• **EXERCISE**
Transcribe the stretch of the Eisenhower speech text from "It was 60 years" through "without lasting effect.".

## Begin DOCUMENT

It was 60 years ago — on April 16, 1953 — that then-U.S. president Dwight D. Eisenhower touched on the dilemma in his first major speech since assuming the presidency three months earlier, and shook the conscience of the world. But without lasting effect.

In his speech to the American Society of Newspaper Editors, Eisenhower urged the men and women who controlled the printing presses of North America to understand their power and use it wisely. “You are,” he said, “in such a vital way, both representatives of and responsible to the people of our country. In great part upon you — upon your intelligence, your integrity, your devotion to the ideals of freedom and justice themselves — depend the understanding and the knowledge with which our people must meet the facts of the 20th century.”

He suggested editors should focus their energies, as he intended to focus his, on the one great issue that “most urgently challenges and summons the wisdom and courage of our whole people. This issue is peace.”

It was a courageous speech given just eight short years after cataclysmic nuclear blasts had demolished Hiroshima and Nagasaki to end the Second World War and touch off the great arms race between Russia and the U.S. He admitted that the chilling rhetoric of the times had seen his dream of peace “grow dim and almost die.” He warned that unless the world could, with newspapers cultivating understanding and knowledge, find the way to peace, the worst outcome would be atomic war. “[And] the best would be this; a life of perpetual fear and tension; a burden of arms draining the wealth and the labour of all peoples; a wasting of strength that defies the American system or the Soviet system or any system to achieve true abundance and happiness for the peoples of this Earth.”

## End DOCUMENT
## Begin DATASET ROWS

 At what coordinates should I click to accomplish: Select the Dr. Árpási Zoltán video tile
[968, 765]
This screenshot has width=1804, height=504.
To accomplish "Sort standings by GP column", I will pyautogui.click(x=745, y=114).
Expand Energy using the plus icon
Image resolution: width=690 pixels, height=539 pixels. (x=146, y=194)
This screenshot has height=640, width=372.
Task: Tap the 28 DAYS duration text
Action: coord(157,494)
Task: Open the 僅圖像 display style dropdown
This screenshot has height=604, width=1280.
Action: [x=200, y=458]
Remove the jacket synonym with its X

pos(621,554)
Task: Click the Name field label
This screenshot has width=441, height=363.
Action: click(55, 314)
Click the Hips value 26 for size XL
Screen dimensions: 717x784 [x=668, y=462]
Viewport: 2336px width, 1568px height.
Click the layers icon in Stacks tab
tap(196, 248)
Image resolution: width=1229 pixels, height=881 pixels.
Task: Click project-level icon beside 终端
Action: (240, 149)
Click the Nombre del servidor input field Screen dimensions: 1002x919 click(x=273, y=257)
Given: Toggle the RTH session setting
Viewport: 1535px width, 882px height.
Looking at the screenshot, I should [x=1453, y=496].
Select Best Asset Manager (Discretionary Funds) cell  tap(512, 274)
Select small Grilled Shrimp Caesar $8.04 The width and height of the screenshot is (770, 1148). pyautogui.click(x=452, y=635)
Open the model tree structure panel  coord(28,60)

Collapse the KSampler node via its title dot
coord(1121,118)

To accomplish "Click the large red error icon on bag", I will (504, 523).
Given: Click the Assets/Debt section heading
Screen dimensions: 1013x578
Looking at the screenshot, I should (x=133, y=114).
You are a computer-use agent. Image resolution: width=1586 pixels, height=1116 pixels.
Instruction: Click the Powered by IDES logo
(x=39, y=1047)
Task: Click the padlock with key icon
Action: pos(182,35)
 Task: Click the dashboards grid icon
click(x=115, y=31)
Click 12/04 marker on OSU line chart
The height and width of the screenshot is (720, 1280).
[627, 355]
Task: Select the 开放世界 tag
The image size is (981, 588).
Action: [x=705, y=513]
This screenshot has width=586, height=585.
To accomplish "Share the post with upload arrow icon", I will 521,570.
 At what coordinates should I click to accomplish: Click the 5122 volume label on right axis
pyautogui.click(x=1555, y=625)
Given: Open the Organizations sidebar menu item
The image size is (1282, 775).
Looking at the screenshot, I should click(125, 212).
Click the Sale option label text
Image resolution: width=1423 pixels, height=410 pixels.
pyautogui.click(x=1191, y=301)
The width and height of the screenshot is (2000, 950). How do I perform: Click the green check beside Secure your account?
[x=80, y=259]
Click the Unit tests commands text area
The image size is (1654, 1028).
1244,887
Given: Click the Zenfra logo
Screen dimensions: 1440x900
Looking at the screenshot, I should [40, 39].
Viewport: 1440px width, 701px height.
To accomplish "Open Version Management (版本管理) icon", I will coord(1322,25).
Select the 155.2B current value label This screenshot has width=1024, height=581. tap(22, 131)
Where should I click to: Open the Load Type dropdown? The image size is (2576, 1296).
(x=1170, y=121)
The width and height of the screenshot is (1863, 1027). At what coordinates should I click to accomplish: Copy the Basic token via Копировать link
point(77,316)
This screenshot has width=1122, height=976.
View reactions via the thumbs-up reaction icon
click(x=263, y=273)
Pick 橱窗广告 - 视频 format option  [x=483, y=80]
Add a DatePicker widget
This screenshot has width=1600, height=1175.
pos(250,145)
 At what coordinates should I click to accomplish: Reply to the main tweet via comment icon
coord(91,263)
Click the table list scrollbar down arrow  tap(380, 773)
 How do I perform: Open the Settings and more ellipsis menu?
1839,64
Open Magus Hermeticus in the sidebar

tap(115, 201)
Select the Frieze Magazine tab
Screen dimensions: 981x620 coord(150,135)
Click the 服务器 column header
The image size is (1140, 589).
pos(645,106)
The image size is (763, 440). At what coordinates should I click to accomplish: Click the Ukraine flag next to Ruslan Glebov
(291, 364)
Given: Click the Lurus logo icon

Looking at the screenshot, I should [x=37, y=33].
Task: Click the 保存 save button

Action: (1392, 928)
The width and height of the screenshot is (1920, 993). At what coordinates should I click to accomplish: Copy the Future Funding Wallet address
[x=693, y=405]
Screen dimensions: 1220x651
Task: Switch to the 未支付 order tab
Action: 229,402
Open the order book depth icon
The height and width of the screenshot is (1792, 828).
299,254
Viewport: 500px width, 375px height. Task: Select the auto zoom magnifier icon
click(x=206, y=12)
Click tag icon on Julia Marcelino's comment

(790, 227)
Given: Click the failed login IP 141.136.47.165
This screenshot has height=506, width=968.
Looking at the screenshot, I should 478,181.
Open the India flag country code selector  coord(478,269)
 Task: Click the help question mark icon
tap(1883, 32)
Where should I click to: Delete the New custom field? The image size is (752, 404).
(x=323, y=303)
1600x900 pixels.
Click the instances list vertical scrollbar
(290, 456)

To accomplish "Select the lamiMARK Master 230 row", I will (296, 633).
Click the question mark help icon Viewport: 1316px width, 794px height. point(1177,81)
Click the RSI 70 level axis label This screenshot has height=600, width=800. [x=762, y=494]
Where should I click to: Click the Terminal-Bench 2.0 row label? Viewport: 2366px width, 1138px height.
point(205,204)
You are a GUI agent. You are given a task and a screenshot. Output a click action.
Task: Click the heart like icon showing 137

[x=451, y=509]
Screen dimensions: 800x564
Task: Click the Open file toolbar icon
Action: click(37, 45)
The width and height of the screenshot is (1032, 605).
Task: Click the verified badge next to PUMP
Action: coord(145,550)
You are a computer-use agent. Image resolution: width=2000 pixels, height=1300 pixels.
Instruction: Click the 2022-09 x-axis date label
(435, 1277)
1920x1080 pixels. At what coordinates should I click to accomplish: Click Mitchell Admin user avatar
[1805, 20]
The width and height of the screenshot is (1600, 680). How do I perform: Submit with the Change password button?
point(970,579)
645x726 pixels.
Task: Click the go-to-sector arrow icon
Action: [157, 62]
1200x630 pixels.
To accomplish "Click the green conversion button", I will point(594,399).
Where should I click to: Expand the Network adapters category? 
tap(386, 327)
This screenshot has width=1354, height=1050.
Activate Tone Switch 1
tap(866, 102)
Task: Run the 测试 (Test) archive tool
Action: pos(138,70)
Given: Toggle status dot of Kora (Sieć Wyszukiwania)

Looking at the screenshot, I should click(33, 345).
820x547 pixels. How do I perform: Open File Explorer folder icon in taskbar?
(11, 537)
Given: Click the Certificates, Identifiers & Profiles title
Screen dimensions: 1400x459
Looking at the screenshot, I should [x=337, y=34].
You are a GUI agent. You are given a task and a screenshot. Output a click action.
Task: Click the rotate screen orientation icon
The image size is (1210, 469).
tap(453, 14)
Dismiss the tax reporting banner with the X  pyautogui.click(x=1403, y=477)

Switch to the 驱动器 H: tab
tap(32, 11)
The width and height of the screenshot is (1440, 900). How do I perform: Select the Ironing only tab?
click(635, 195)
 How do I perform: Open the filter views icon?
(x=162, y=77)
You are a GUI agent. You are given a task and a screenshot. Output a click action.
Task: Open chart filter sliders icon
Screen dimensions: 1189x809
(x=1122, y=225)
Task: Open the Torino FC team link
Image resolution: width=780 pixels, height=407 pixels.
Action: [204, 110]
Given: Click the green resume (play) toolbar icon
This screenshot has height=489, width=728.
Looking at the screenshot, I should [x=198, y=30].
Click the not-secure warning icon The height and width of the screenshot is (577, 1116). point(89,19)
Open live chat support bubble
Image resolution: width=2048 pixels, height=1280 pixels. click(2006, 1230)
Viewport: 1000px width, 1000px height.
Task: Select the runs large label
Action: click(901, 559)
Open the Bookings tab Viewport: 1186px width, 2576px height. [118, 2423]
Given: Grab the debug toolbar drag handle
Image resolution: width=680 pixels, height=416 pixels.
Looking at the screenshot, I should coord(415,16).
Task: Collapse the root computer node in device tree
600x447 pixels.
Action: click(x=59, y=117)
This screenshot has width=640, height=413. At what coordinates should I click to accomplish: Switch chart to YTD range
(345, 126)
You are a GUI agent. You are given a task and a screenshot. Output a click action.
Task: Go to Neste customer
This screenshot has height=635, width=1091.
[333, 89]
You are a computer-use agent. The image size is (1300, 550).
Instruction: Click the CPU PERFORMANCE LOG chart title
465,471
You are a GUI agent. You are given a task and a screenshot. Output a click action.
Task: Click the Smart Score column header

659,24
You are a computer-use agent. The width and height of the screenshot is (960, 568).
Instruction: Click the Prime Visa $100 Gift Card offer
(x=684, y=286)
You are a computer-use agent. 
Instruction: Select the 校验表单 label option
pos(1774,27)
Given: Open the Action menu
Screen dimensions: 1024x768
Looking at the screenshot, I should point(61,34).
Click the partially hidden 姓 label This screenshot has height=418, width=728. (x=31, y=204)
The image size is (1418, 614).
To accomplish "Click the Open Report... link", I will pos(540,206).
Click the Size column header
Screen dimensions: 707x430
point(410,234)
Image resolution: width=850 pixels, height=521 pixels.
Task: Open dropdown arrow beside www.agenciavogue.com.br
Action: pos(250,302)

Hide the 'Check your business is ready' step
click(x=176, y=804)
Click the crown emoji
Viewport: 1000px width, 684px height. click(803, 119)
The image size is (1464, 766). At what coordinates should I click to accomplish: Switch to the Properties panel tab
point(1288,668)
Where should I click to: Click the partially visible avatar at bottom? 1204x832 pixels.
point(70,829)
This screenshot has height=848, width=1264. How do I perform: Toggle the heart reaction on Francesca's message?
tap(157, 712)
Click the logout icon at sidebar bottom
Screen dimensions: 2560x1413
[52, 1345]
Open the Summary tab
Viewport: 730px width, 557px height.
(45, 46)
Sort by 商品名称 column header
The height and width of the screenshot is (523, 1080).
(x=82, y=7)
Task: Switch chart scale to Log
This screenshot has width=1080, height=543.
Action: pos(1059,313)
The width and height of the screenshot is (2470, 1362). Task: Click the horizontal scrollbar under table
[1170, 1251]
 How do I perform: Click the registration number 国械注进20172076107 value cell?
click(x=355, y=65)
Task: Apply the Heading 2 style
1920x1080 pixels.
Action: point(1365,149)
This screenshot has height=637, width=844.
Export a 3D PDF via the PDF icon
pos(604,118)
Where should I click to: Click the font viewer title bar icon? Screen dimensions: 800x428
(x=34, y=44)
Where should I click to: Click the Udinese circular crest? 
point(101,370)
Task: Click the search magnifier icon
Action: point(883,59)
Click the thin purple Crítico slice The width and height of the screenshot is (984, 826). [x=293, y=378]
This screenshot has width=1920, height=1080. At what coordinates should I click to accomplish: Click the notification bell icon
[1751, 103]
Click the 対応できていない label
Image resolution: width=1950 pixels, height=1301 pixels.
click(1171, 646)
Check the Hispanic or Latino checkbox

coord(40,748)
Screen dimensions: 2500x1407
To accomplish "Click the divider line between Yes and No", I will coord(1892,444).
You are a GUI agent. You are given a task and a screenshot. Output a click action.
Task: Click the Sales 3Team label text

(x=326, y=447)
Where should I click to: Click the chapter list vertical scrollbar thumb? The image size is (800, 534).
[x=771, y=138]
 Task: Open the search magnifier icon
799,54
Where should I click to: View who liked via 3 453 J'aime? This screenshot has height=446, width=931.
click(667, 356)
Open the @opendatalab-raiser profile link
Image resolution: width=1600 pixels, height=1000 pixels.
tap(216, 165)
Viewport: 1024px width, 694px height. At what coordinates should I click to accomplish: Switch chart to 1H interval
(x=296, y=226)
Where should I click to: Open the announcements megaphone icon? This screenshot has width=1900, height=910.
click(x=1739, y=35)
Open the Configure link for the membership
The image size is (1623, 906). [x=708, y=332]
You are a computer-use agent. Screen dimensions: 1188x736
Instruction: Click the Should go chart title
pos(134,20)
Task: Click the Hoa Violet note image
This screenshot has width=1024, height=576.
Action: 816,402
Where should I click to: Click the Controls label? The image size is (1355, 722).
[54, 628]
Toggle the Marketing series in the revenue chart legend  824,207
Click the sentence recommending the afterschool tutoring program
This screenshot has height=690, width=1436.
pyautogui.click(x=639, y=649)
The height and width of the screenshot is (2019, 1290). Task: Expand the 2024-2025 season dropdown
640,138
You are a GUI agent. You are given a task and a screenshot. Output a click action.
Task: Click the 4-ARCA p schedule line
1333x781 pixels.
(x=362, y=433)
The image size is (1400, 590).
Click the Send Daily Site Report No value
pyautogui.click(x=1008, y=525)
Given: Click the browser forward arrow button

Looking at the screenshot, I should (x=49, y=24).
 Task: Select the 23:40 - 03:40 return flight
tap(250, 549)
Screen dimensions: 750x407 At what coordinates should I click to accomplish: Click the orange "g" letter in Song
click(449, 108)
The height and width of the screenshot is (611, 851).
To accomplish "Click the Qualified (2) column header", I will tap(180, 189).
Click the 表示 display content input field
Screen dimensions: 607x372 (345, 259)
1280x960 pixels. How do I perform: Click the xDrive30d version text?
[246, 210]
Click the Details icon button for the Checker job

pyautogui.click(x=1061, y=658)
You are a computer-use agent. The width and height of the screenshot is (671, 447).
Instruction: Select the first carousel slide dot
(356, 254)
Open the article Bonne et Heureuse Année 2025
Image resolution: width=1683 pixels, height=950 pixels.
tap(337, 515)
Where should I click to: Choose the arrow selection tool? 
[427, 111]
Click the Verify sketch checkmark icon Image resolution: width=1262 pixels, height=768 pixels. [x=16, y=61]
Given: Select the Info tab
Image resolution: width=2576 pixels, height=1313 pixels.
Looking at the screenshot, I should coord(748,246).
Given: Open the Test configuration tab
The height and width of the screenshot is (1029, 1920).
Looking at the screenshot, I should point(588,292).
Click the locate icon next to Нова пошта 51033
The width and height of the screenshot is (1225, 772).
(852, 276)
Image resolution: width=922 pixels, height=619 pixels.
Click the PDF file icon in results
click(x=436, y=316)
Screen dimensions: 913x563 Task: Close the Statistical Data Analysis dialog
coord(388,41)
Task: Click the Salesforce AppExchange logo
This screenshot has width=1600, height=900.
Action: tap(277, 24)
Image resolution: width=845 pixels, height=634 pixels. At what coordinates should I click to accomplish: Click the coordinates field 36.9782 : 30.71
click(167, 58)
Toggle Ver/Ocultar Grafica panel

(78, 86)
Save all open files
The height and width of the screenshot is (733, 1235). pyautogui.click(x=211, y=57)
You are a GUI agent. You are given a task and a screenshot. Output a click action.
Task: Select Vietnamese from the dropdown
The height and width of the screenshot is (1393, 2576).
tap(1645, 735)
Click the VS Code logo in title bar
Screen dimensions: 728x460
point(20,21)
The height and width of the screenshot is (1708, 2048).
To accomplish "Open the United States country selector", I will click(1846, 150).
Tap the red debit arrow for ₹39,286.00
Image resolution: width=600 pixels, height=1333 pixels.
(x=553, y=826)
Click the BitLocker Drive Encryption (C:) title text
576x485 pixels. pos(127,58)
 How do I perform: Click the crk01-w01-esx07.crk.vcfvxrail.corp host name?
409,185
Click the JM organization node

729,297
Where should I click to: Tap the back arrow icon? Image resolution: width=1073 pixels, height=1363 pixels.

## End DATASET ROWS

• **RESULT OF THE EXERCISE**
It was 60 years ago — on April 16, 1953 — that then-U.S. president Dwight D. Eisenhower touched on the dilemma in his first major speech since assuming the presidency three months earlier, and shook the conscience of the world. But without lasting effect.